According to information from the American Red Cross and the National Fire Prevention Association, fires kill more Americans each year than all natural disasters combined and only 26 percent of households have a home fire escape plan.

This week has been Fire Prevention Week and the Red Cross and NFPA are urging the public to take advantage of the many free resources available to develop a home fire escape plan and take steps toward fire prevention and safety.

Billie Cathey, executive director of the Southeast Oklahoma Chapter of the American Red Cross, offers the following tips on fire safety.

• Keep all sources of fuel (paper, clothing, bedding and carpets or rugs) at least three feet away from all heat sources when cooking, or using alternative heating like a space heater.

• Unless a space heater is designed for use outdoors or in bathrooms, do not use in damp or wet areas. Always check the plug-in to make sure the plug fits snugly into the outlet. When unplugging a space heater, be sure to pull the plug straight out of the socket. Heaters should also be placed on a level and flat surface. Extension cords should not be used unless absolutely necessary. If you must use an extension cord, it must be marked “12-guage” or “14-guage.” Always put the cord on top of rugs or floors. Don’t place anything on top of the cord.
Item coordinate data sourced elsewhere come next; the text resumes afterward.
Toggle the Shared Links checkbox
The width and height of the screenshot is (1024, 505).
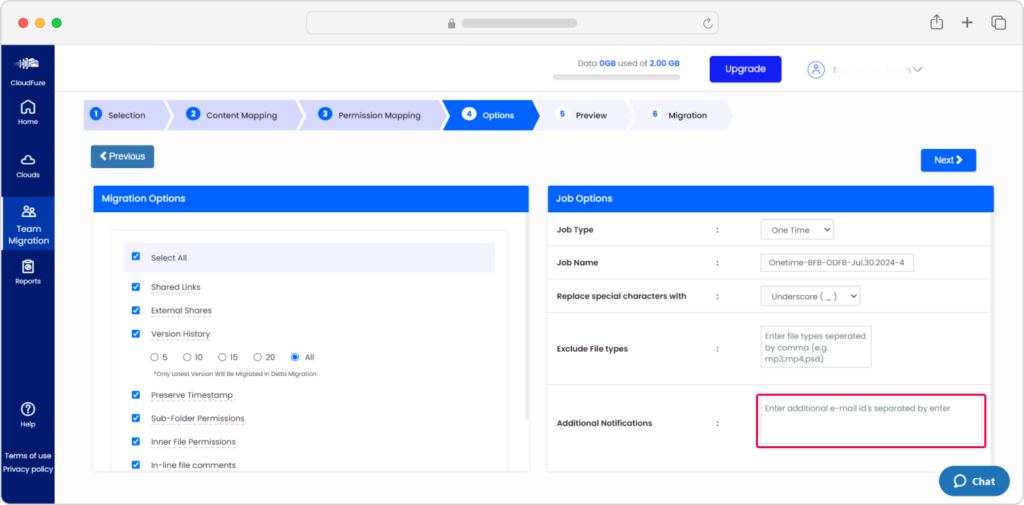click(x=136, y=287)
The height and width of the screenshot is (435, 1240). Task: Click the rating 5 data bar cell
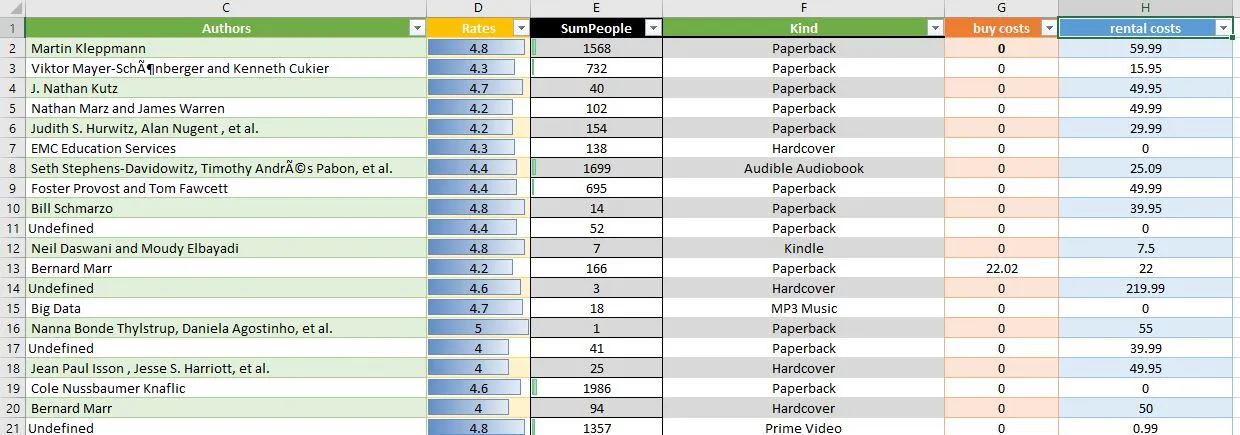(x=478, y=328)
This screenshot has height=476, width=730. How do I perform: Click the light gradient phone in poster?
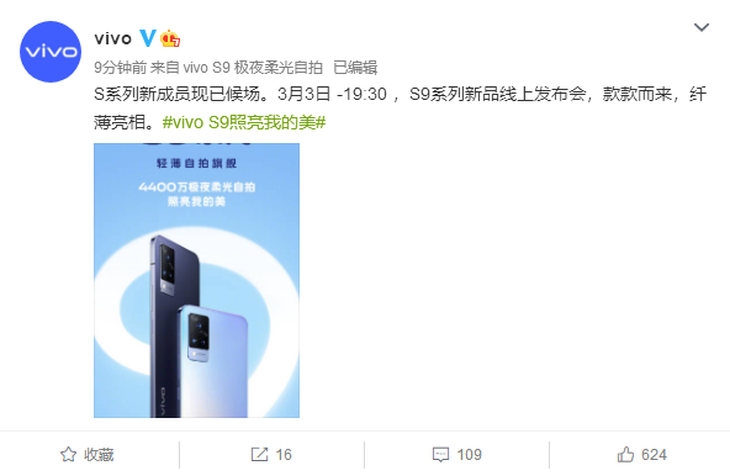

• Provide constant adult supervision during cooking or in rooms with lit candles or fires. Do not leave burning candles unattended.

• Keep matches and lighters away and out of reach of children.

• Smoke alarms can help save lives. Install a smoke alarm outside each sleeping area and on each additional level of your home. Test smoke alarms once a month, and replace batteries when necessary — replacing all batteries at least once a year.

• Consider having one or more working fire extinguishers in your home.

• Determine at least two ways to escape from every room of your home. Consider escape ladders for sleeping areas on the second or third floors.

• Select a location outside your home where everyone would meet after evacuating.

• Practice your plan, especially with children, older adults, people with disabilities and pets, at least twice a year and revise as necessary.

• A fire escape plan needs to include at least two escape routes for every room in the home and a convenient meeting place at a safe distance.

• Once you are out, stay out. Call the fire department from a neighbor’s home.

• If you see smoke or fire in your first escape route, use your second way out. If you must exit through smoke, crawl low under the smoke to your exit. If you are escaping through a closed door, feel the door before opening it. If the door is warm, use your second way out.

• If smoke, heat, or flames block your exit routes, stay in the room with the door closed. Signal for help using a brightly colored cloth at the window. If there is a telephone in the room, call the fire department and tell them where you are.